The drug is also used in clinical trials to treat stress disorder.  A pilot study suggests that topiramate may be effective against spasms.  In May 2006 the website of clinical trials of the National Institute of Health United States, devised a list of several studies sponsored by Ortho-McNeil, proposing to examine the use of topiramate in migraine, cluster headaches and severe headaches.

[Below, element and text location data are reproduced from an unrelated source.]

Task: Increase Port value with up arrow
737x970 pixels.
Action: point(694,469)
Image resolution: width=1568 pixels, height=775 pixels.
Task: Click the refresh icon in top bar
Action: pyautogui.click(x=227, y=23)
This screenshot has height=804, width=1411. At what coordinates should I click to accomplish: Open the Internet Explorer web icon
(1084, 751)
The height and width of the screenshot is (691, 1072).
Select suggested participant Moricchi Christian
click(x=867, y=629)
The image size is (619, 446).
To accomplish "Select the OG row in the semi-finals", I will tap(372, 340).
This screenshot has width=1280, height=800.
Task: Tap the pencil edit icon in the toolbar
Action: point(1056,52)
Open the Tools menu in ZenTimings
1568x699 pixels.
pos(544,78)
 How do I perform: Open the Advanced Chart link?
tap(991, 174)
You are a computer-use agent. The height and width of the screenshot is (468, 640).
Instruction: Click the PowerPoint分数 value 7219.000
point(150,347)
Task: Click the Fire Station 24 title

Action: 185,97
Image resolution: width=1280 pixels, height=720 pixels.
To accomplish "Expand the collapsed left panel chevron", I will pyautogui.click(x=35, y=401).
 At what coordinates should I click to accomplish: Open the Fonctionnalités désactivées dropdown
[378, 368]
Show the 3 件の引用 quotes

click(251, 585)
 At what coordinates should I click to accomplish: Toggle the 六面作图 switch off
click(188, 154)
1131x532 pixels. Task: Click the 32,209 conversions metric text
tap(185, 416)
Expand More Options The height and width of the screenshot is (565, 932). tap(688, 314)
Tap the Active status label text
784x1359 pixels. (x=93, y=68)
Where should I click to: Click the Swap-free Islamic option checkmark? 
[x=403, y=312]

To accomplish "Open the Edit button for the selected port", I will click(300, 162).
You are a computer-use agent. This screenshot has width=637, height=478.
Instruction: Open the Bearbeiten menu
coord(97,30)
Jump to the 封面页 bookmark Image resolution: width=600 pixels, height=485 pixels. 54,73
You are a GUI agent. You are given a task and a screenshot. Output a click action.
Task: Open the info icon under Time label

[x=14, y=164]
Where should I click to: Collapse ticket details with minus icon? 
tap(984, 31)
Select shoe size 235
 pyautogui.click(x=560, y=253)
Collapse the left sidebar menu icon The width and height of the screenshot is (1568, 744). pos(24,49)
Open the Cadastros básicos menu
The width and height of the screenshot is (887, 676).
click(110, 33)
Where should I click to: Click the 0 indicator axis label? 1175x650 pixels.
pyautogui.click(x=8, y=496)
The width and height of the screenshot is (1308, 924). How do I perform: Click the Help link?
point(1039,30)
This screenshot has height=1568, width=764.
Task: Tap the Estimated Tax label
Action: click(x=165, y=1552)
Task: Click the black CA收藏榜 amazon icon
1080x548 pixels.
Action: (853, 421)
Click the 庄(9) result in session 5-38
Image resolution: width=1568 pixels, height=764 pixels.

There are other uses and therapeutic indications of topiramate as treatment for bulimia nervosa, Obsessive-compulsive disorder, treatment of alcoholism, smoking and the treatment of neuropathic pain, including neuralgia.

Pharmacodynamics

From a chemical standpoint, topiramate is a monosaccharide sulfamate replaced by related fructose, which is a relatively rare chemical structure for an anti-convulant. Topiramate is rapidly absorbed after oral administration. Most of the drug (70%) is excreted in urine.

The remainder is extensively metabolized by hydroxylation, hydrolysis and glucuronidation. Six metabolites have been identified in humans, none of which constitutes more than 5% of the administered dose. Topiramate stimulates chloride channels activated by GABA.  In addition, topiramate inhibits excitatory neuro-transmitters through actions on the kainate receptor and AMPA receptors.

There is evidence that topiramate has a specific effect on the kainate receptor GluR5.  It is also a carbonic anhydrase inhibitor, in particular subtypes II and IV, but this action is weak and is unlikely to be involved in the anticonvulsant activity, but it may explain the bad taste and the development of kidney stones during treatment.

Its possible effect as a mood stabilizer seems to occur before anticonvulsant qualities at lower doses. Topiramate inhibits seizures produced by maximal electroshock and pentylenetetrazole, as well as generalized tonic-clonic seizures and partial side of chips in the model, findings that are predictive of a broad spectrum of clinical activities.